That really stems back to my childhood too Chino..
I think it started when I was really young. I remember my family always watching my very move, and when I'd tell them to stop they'd keep watching me, even while eating and that made me angrier than anything for whatever reason. It took me years to get over yelling at people just for looking at me.
My family is twisted. I guess they found my reactions to their actions amusing.. which is a testament to how sick they all were.
I'm pretty much completely over that nowadays, but as for the meeting portion..

Well, I realized yesterday that I think what's holding me back from attending real face to face meetings is that I don't want to bring any more drug/alcohol related "baggage" into my life.
I'd really like to put everything behind me. I guess this is al part of my recovery too, and I'm sure in a week or two I'll end up rethinking this also...
But every time I do meet someone else I think I could be friends with, then I find out they are in recovery.. I run! It's completely messed up, maybe a little selfish,whatever. I don't know WHAT to say about that, but it has happened 3 or 4 times within the past 6 months and I avoided pursuing the friendship at all costs.
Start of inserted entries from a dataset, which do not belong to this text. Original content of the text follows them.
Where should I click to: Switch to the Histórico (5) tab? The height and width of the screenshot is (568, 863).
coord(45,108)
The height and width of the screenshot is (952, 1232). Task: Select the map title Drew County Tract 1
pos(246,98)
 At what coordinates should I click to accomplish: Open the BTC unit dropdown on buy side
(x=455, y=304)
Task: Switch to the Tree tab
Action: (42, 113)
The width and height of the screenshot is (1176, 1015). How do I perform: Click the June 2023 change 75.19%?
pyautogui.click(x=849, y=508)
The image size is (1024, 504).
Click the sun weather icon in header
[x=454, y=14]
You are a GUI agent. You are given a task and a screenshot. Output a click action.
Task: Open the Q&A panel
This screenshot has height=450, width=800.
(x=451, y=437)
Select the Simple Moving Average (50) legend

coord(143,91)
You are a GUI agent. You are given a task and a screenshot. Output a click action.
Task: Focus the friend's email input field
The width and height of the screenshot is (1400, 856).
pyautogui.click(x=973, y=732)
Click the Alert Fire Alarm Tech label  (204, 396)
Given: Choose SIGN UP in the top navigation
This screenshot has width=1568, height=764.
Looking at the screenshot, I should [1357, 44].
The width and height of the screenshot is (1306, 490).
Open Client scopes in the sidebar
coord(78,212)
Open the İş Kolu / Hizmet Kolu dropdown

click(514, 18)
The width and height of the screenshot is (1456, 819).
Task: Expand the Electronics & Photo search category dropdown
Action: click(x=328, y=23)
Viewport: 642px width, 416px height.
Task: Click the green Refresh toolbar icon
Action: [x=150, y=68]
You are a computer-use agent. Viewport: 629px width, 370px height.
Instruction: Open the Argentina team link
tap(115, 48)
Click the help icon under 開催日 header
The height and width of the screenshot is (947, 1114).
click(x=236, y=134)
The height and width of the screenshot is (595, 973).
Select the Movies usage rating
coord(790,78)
I have enough emotional baggage tied to recovery, and I just don't want to take on someone else's.. And yes, I am in a long term committed relationship with an RA, but some part of me says, "You cannot become friends with an A or an RA because no good will come of it"
I know its likely there will be a lot to say about that, but theres nothing you can say that I havent thought.
I'm just trying to look inside and examine what it is thats really keeping me from meetings.
Ultimately: fear.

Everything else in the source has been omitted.